That is the point: there are many families out there where particularly the mothers will go back to work after having been out of the workforce perhaps for some time—sometimes going back part time—and where, particularly if they have more than one child, they are essentially working for nothing because they are so desperate to maintain their employment over the longer term and do what they can to pay their mortgages, which is another issue relating to housing affordability that we have discussed many times in this place.

Mrs Dunne said back in 2010:

Well, Ms Burch, it is time that you took responsibility for your portfolio area.

It is worth considering several years on whether the situation has improved, whether the affordability of child care in this jurisdiction has improved or whether it has got worse. What has changed? What has this minister done to make sure that child care is more accessible and more affordable for families and single parents in this territory?

A few weeks ago a regular federal government childcare and early learning report confirmed what, sadly, many young Canberra families already know: childcare costs for Canberra families have doubled over the last six years. I think the predictions of Mrs Dunne back in 2010 have sadly been realised—that is, whilst Ms Burch has been on watch childcare costs for ACT families have continued to go through the roof.

This phenomenon is not hitting all families across Australia equally, and it is important that we compare jurisdictions in this regard. Canberra families are worse off. The same report tells us what Canberra families in many ways already knew—in Canberra childcare costs account for approximately 12 per cent of gross income after subsidies. In the rest of the country, child care accounts for only eight per cent of gross income after subsidies. That is a significant disparity.

The young family in Canberra working hard to pay the rent—rents which are if not the most expensive some of the most expensive across the nation—or their mortgage and struggling with housing affordability is paying 50 per cent more comparatively of their gross income to have their children in child care than anyone else in Australia. That is the legacy of Labor and that is the legacy of this minister. Paying $100 a day for child care or $1,000 a fortnight from your pay is crippling for families.

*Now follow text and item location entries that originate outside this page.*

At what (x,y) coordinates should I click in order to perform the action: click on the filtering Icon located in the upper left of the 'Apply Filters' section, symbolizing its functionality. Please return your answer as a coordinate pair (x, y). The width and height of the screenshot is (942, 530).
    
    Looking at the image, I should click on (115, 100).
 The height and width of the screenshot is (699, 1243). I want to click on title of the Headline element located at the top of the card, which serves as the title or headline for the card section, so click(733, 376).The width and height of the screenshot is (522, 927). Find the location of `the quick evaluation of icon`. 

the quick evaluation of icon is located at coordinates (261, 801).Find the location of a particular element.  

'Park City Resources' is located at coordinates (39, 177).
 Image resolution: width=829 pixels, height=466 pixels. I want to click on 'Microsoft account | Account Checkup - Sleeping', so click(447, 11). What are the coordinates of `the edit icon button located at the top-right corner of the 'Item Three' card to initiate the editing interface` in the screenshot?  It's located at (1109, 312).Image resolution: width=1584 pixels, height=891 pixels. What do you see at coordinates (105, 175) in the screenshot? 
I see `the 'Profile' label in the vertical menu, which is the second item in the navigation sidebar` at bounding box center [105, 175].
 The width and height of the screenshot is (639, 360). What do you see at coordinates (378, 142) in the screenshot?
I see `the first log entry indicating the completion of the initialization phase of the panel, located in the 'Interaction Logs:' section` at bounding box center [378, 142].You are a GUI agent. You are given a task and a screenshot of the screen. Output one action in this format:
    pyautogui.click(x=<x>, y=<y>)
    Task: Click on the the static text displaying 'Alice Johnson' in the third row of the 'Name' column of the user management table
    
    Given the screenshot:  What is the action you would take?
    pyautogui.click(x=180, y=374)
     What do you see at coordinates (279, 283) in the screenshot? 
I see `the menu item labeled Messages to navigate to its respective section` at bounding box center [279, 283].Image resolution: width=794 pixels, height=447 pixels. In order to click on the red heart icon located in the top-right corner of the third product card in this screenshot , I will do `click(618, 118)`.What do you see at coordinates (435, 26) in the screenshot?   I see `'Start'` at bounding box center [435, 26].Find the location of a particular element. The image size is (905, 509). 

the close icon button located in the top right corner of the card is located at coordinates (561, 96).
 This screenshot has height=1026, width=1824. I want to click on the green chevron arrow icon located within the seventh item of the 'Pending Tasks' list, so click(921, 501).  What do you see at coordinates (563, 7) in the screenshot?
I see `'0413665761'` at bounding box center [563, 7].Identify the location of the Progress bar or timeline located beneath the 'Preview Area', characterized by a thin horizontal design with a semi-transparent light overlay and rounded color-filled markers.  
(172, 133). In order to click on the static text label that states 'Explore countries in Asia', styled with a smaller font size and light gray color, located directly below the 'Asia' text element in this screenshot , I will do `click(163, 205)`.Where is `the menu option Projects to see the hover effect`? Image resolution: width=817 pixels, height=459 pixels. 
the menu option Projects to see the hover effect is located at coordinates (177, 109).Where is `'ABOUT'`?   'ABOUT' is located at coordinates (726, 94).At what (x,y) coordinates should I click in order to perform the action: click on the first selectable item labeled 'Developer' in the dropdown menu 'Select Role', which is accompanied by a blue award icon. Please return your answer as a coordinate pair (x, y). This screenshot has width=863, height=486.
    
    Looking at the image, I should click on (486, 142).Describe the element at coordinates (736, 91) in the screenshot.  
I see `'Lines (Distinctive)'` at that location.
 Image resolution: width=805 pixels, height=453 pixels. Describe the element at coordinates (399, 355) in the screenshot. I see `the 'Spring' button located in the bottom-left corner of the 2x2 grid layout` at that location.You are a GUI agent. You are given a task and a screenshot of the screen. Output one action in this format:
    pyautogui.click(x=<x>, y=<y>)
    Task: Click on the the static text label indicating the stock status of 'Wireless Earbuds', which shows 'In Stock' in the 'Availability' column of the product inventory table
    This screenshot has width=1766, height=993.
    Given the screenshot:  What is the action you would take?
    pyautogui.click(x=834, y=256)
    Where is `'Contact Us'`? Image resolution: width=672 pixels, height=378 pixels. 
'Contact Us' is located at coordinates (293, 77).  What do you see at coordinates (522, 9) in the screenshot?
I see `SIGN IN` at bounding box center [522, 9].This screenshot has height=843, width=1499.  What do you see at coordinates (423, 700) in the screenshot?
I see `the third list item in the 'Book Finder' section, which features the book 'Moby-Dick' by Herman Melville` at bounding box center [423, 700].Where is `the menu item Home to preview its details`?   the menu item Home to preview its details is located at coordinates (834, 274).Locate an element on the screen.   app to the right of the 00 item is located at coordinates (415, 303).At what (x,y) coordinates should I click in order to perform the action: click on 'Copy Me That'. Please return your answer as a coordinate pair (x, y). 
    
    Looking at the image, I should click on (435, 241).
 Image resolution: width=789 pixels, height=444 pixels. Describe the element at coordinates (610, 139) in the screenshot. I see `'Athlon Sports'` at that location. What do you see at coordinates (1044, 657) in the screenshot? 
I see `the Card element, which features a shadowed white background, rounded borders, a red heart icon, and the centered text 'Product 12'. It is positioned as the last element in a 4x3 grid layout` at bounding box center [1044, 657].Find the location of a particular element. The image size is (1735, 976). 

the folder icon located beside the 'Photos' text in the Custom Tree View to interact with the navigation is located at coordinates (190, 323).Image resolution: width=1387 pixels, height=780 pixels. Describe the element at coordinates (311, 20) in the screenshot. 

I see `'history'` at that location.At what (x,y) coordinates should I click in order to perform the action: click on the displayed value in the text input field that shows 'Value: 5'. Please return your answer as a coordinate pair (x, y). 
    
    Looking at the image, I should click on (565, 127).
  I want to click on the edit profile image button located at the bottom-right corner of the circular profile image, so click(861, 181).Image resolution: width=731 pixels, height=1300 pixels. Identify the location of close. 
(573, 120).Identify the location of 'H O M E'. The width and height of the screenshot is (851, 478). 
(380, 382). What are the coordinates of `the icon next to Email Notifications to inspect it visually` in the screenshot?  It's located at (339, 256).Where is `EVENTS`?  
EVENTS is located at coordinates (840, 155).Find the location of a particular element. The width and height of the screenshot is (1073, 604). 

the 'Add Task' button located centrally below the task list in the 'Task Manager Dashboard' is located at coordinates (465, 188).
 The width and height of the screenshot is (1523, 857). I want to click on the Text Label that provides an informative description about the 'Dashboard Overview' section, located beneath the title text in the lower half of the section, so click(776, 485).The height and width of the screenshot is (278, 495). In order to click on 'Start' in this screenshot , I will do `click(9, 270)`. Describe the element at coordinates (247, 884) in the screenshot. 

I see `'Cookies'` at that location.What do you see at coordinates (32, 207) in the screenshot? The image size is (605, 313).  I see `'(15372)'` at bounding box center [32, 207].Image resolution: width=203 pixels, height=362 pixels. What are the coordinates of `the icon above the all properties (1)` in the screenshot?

As I said before, in many cases, one family member is essentially working for nothing simply to have their child in child care, and it is rapidly becoming unaffordable in the ACT.

Despite the pleas we had from Mrs Dunne back in 2010, under this minister’s watch, under Joy Burch’s watch, child care has become vastly more expensive and now is more expensive compared to the rest of Australia. It is the most expensive and it is proportionately the most expensive in Australia.